Why the Comic Time Reader? Because that’s the only genuinely free Android app that supports proper ‘panel detection’ (aka frame-by-frame viewing), like Comixology and the Amazon Kindle Viewer have. I can’t use either as they are locked to their own content ecosystems, and don’t support stray downloaded .PDF or .CBR files with panel detection.
So the Comic Time Reader is a great alternative, but it can’t run its panel detection on a plain old PDF, because… it can only load .CBR comics. Comic Time Reader runs fine on the new Kindle Fire 10″, when side-loaded, but doesn’t support .PDF files.
Hence, you need to convert the .PDF to .CBR format. You could try converting with Comic Rack, but its well-hidden PDF to .CBR export usually looses all text from the resulting file if the PDF has layers. Comic Rack can’t handle the text layers that sit on top of the artwork.
The Solution:
Adobe appears to make it as difficult as possible to flatten everything in a PDF using Acrobat. After trying many possible solutions I’ve come to the conclusion that the only way to really flatten the layers of a PDF is to load the PDF and save each page as a .JPG file. At maximum image resolution and 600dpi. 600dpi may not do much to enhance already compressed artwork, but it won’t harm it. What it will do is help to nicely smooth the speech balloons and mimimise jaggies on the flattened text.

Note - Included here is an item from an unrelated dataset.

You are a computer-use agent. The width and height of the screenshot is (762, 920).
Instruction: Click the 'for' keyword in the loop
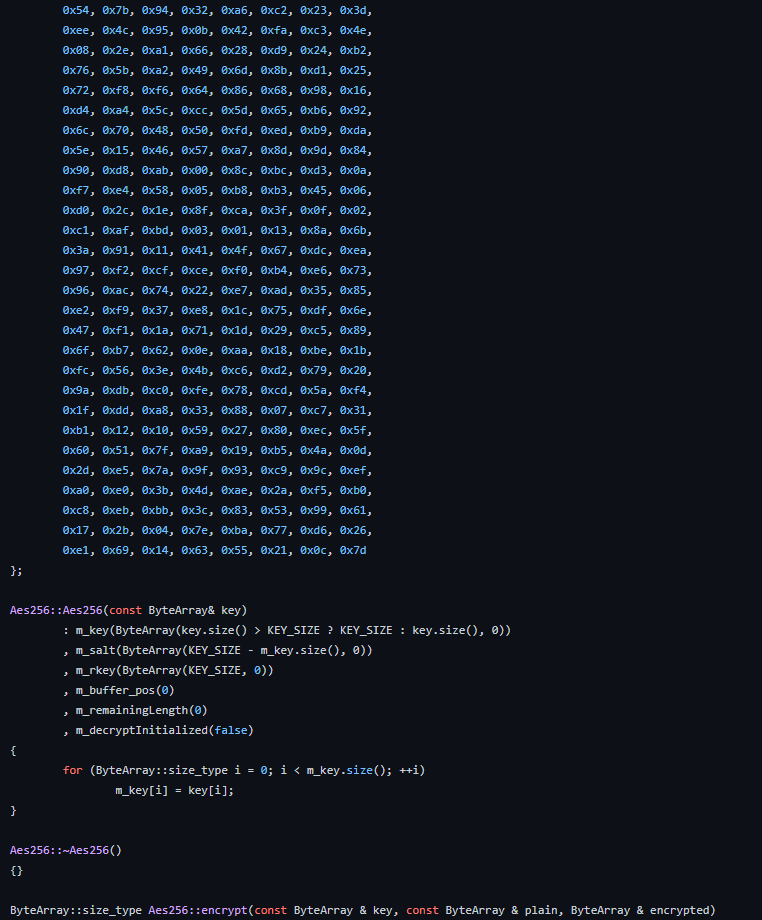pos(72,770)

If you don’t have the full version of Acrobat (I mean the full editor, not the free reader), then there are various bits of Windows desktop software that can do the job of saving .JPG page images from a .PDF at 2018:
1) PDF2raster is no longer working due to its multiple dependences on other bits of command-line software, though you may have more luck with it than I did;
2) PDF Wiz is now paid and also rather expensive;
3) Comic Book Archive Creator is genuinely free, and works at 2018 on Windows 8. ComicBookArchiveCreator.zip is the file you need to download. It has a GUI and is quite simple to use, taking a .PDF and saving the .JPG page images in a .ZIP file if you don’t change the output type. It offers no control over .DPI or antialiasing, and is also rather slow, but the text and speech balloon output is fine and smooth on a new 10″ Kindle Fire HD. My guess is that it’s extracting and saving at a default 600dpi (higher is better). As I mentioned above, if it saves the pages images into a default .ZIP, then you just need to rename to .CBR in order to load into Comic Time Reader.
Then you can enjoy flowing ‘panel detection’ on your graphic novel. Comic Time Reader offers two modes for this, a ‘classic’ (frame-to-frame across the page) and ‘movie’ (just the frames, one after the other with no surrounding page visible).